So far, much of the consumer education for climate change has either been negative advertising or very scientific studies. Given the debatable studies on whether negative advertising actually works, I could see an opportunity for Mars to become a positive advocate for change. Potentially using their humorous advertising as a way to encourage better behavior.
Archer – I really enjoyed reading your post, and learning the amazing work Aviva has done so far on the climate change challenge. I was particularly impressed by their strong collaboration with policy-makers and regulators, something I hadn’t thought of in my own analysis when looking at Allstate’s progress.
I totally agree with you that the focus has been to narrow. As an insurance company, not only can Aviva help the climate change by traditional tools like investing in “green bonds” or reducing their own power consumption, but Aviva could actually use it’s products to influence behaviors. You mentioned they could influence clients in industries they cover, looking at their website it does seems like they do some incentives for their consumer products, but do you have any ideas on how this could be implemented at a larger scale with business clients?
Super interesting read!

● **WHAT THE EXERCISE ASKS**
Continue the comments on companies and climate change from their last line.

● **GIVEN RECORDS**
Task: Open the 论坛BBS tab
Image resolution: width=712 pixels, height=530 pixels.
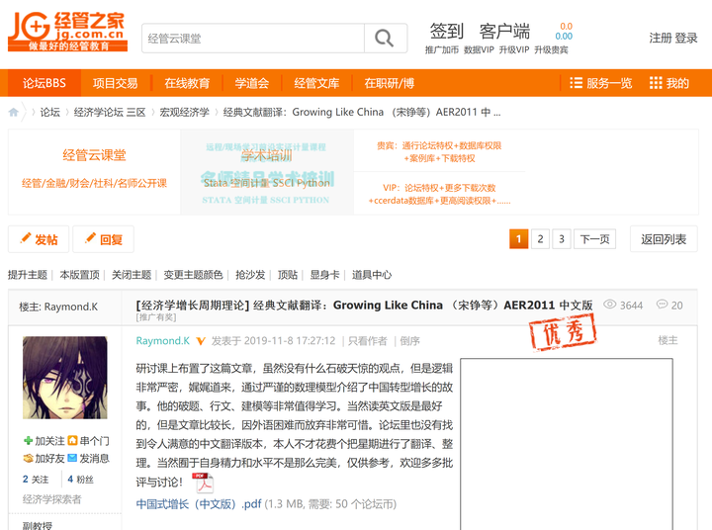Action: pyautogui.click(x=45, y=83)
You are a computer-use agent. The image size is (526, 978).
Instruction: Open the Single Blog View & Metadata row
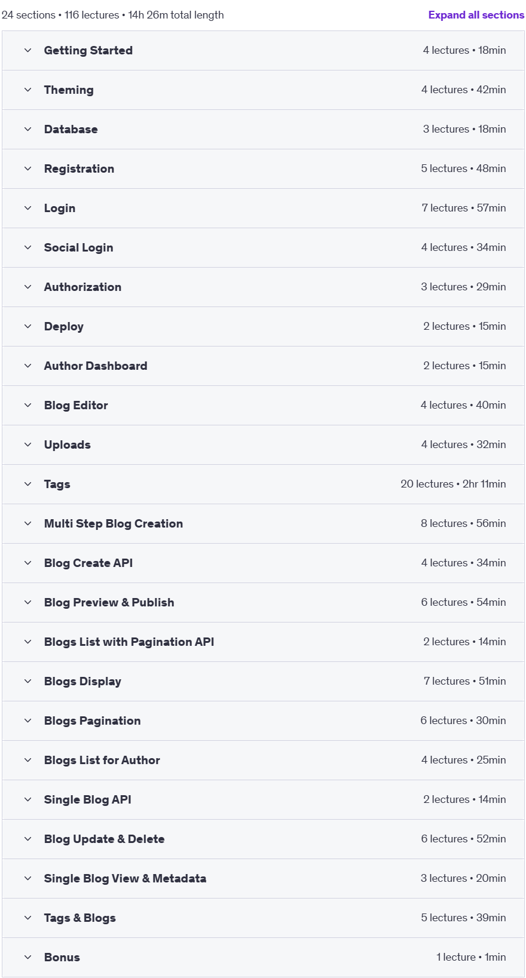coord(263,878)
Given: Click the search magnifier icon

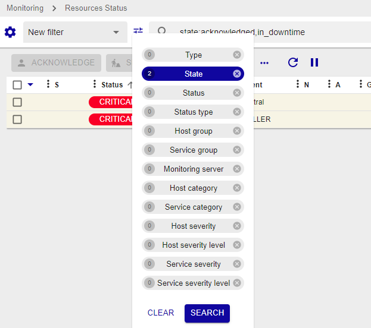Looking at the screenshot, I should 161,32.
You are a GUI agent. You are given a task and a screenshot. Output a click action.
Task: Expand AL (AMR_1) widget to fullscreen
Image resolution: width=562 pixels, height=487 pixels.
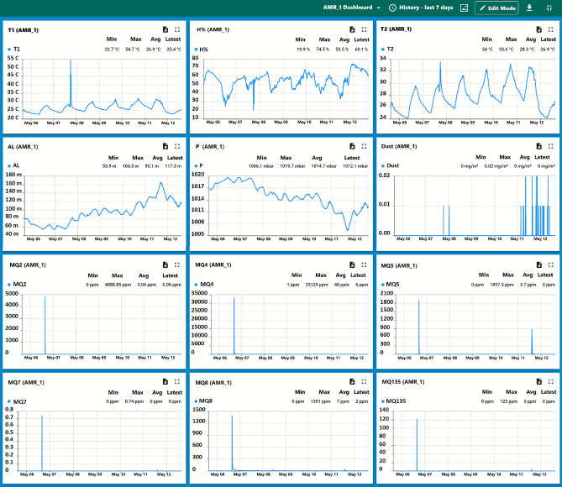[x=177, y=146]
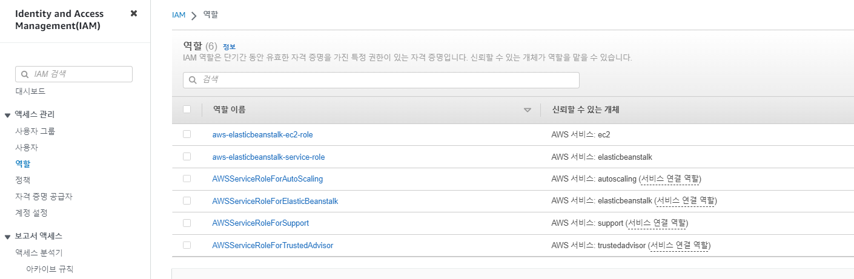
Task: Collapse the 액세스 관리 section
Action: 7,115
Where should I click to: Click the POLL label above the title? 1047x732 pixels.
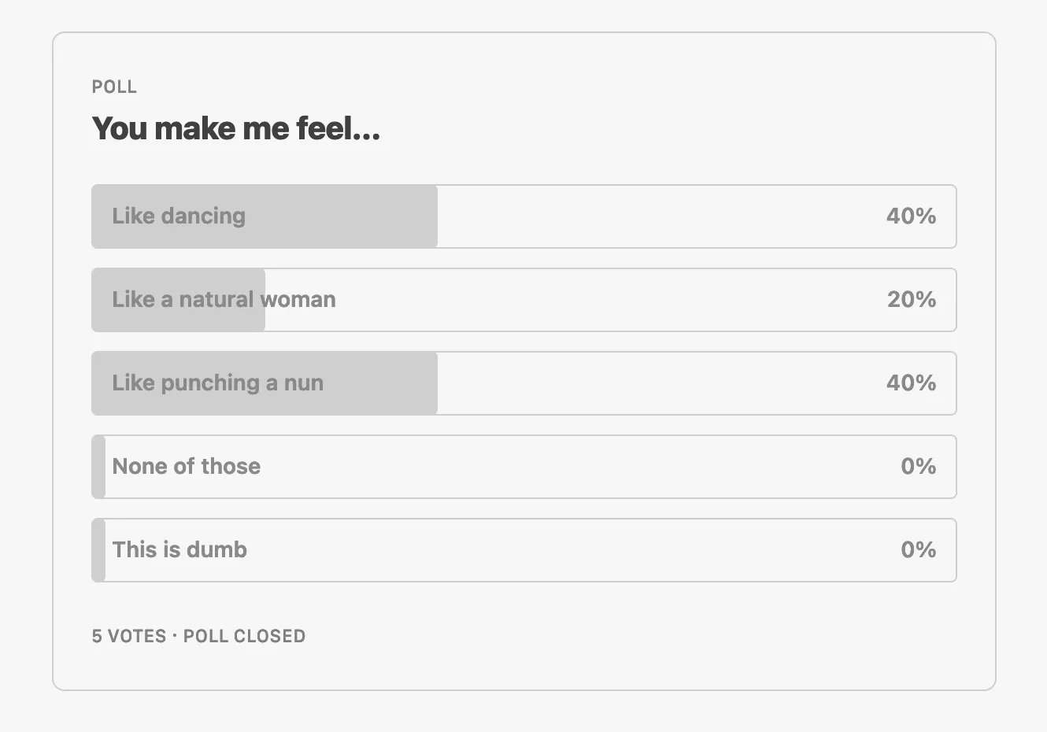tap(114, 87)
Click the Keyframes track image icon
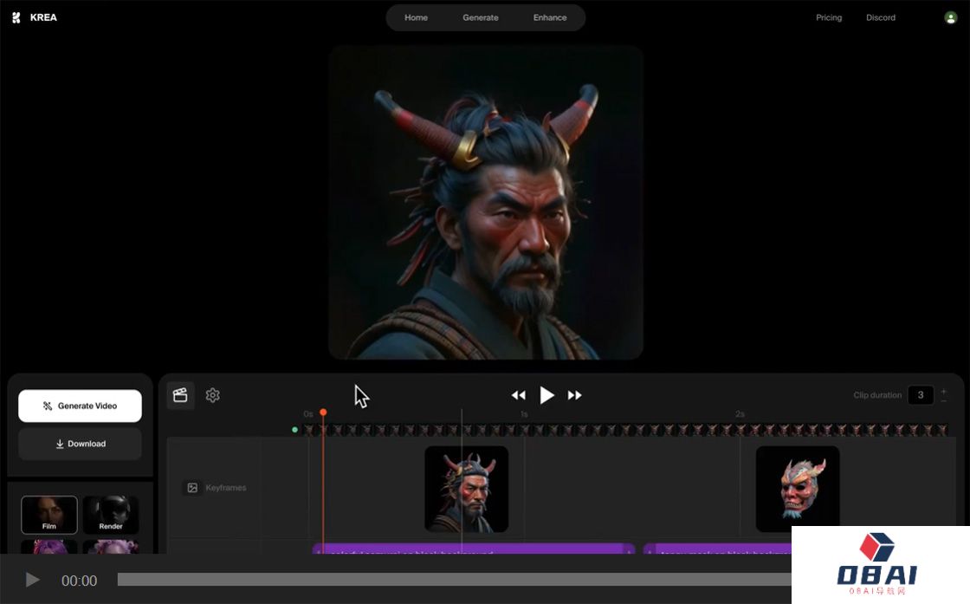 pos(192,488)
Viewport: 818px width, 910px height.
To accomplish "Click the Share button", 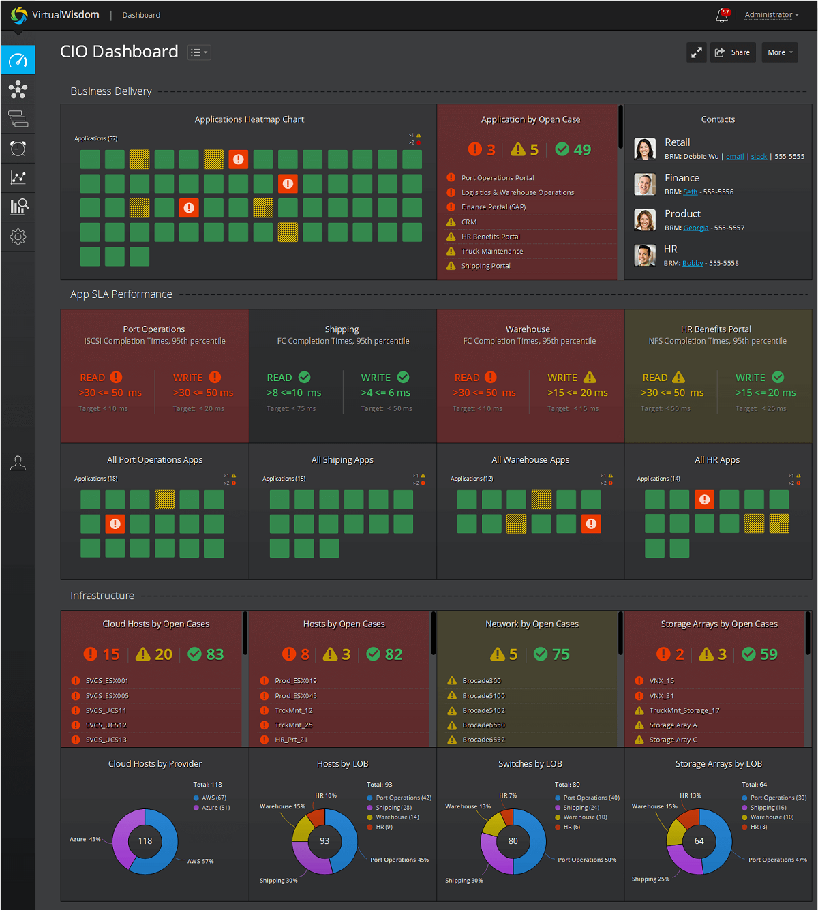I will 733,52.
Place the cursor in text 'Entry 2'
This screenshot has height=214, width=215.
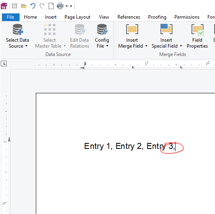[129, 146]
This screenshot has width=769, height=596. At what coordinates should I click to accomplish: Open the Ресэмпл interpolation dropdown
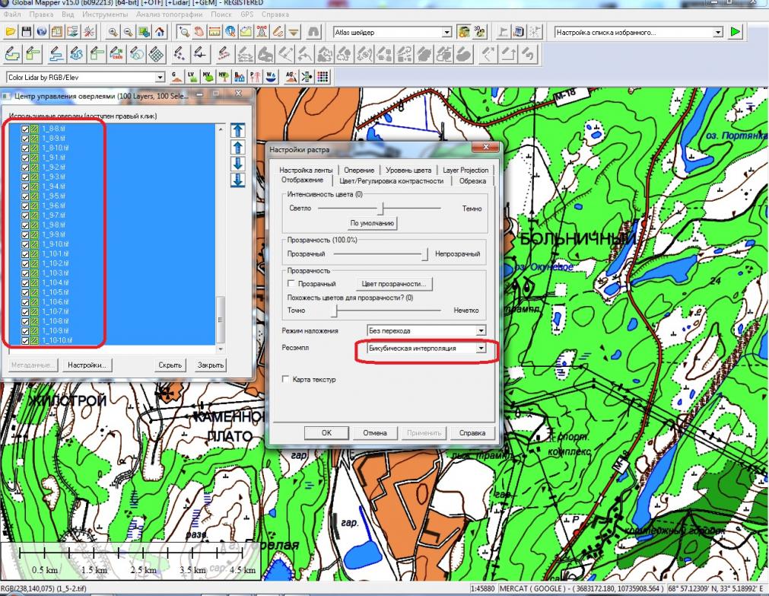(480, 348)
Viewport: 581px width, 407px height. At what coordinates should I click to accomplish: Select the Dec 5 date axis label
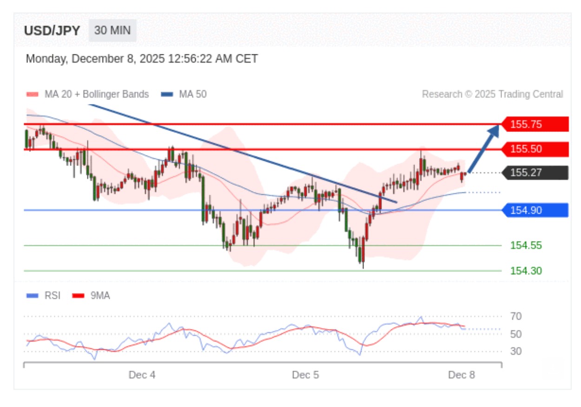tap(305, 375)
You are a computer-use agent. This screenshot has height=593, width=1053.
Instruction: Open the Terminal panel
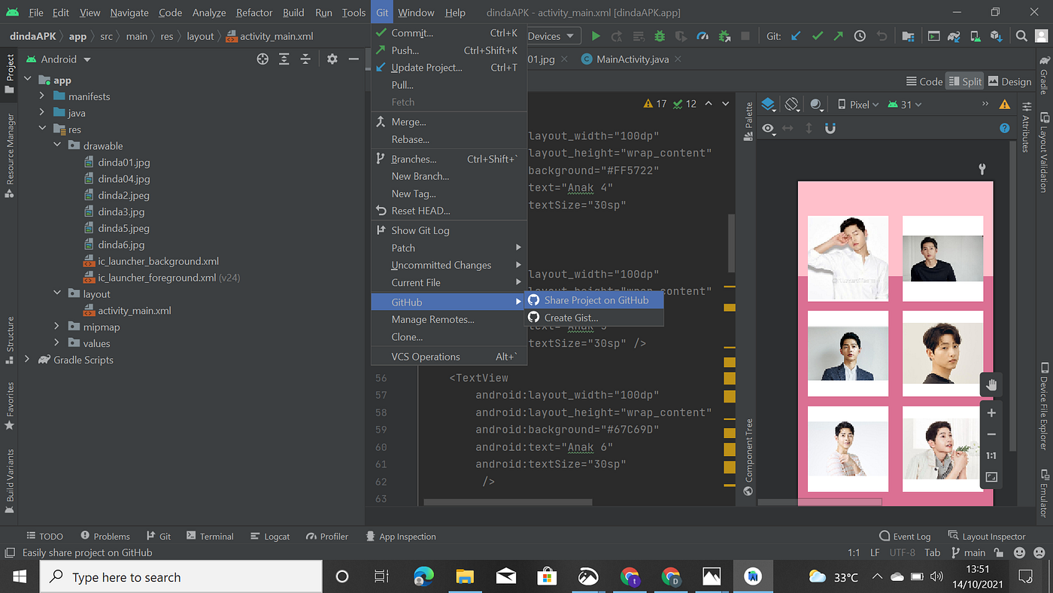[216, 536]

● **RESULT OF THE TASK**
From an insurance perspective, many property insurance companies like State Farm and Allstate, actually saw this risk in 2009 and decided to slowly exit the market by not renewing housing policies. “The withdrawal of State Farm alone in 2009, affected over 1.2 million homeowners, renters, condominium unit owners, personal liability, boats, personal articles, and business property and liability policies.” (http://www.insurancejournal.com/news/southeast/2009/01/27/97324.htm)
I’m curious if in your research you found any evidence of the incremental costs a city like Miami has from the loss of big insurers, and if the city has any specific plans to re-establish relationships with some of these big players? After nine years of not operating in California (for similar climate concerns), Allstate has re-entered the market, so wondering if there would be an opportunity for Miami / Florida? (http://www.insurance.ca.gov/0400-news/0100-press-releases/2016/release063-16.cfm)
I also wrote about Allstate so can shed some light on the sustainability projects. This was something I research but ultimately did not include as an area of strength for Allstate as I believe they should be doing more.
Currently, Allstate Investments, LLC manages approximately $72 billion in assets, of which $0.7 billion are (1%) are invested in environmentally-friendly and socially-responsible investment opportunities. In particular for climate change, only .3% in renewable energy. “In 2015, our investments included a low-income-housing tax credit (LIHTC) portfolio of $491 million, a renewable energy portfolio of $230 million, and a socially responsible investment portfolio of $51 million.” (Company Website: http://corporateresponsibility.allstate.com/environment)
Compared to other companies like Metlife, which has invested $4 billion in socially-responsibly investment, $1 billion of those in green bonds; I think Allstate has room to grow.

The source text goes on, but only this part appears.